Bratman’s first step towards answering this question is to postulate shared intention:
‘A first step is to say that what distinguishes you and me from you and the Stranger is that you and I share an intention to walk together—we (you and I) intend to walk together—but you and the Stranger do not. In modest sociality, joint activity is explained by such a shared intention; whereas no such explanation is available for the combined activity of you and the Stranger. This does not, however, get us very far; for we do not yet know what a shared intention is, and how it connects up with joint action.’ (Bratman, 2009, p. 152)
The view that joint action involves shared intention is almost universal.1 To illustrate:
‘I take a collective action to involve a collective [shared] intention.’ (Gilbert, 2006, p. 5)
‘The sine qua non of collaborative action is a joint goal [shared intention] and a joint commitment’ (Tomasello, 2008, p. 181)
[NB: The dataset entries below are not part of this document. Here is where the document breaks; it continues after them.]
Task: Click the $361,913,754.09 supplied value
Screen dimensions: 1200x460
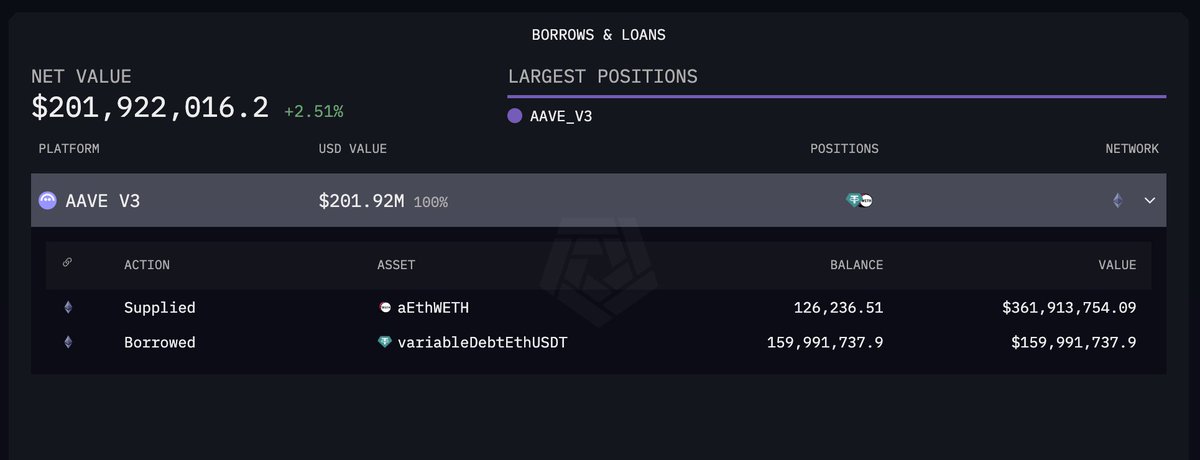Action: point(1069,308)
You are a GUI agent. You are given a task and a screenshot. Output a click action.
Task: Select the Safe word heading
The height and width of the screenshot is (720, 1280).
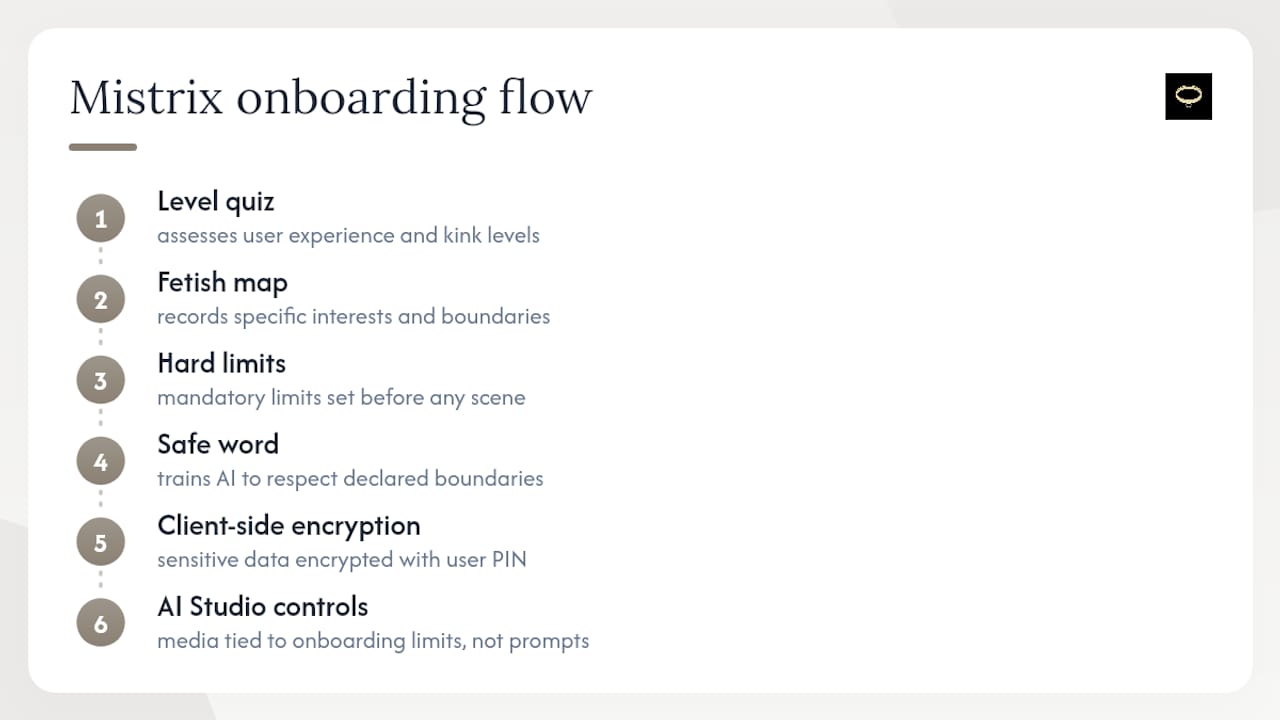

‘the key property of joint action lies in its internal component […] in the participants’ having a “collective” or “shared” intention.’ (Alonso, 2009, pp. 444–5)
‘Shared intentionality is the foundation upon which joint action is built.’ (Carpenter, 2009, p. 381)
Once we postulate shared intention, the key problem becomes to say what it is.
Bratman’s theory has two components, a functional characterisation and a substantial ‘construction of interconnected intentions and other related attitudes … that would … play the roles characteristic of shared intention’ (Bratman, 2014, p. 32).2
Shared intention serves to (i) coordinate activities, (ii) coordinate planning, and (iii) structure bargaining.
To illustrate, if we share an intention that we cook dinner, this shared intention will (iii) structure bargaining insofar as we may need to decide what to cook or how to cook it on the assumption that we are cooking it together; the shared intention will also require us to (ii) coordinate our planning by each bringing complementary ingredients and tools, and to (i) coordinate our activities by preparing the ingredients in the right order.
Bratman also proposes a requirement: shared intentions should be inferentially and normatively integrated with ordinary, individual intentions.
Bratman claims that the following are collectively sufficient3 conditions for you and I to have a shared intention that we J:
(1) ‘(a) I intend that we J and (b) you intend that we J
(2) I intend that we J in accordance with and because of (1a), (1b), and meshing subplans of (1a) and (1b); you intend that we J in accordance with and because of (1a), (1b), and meshing subplans of (1a) and (1b)
(3) (1) and (2) are common knowledge between us.’ (Bratman, 1993, p. View 4)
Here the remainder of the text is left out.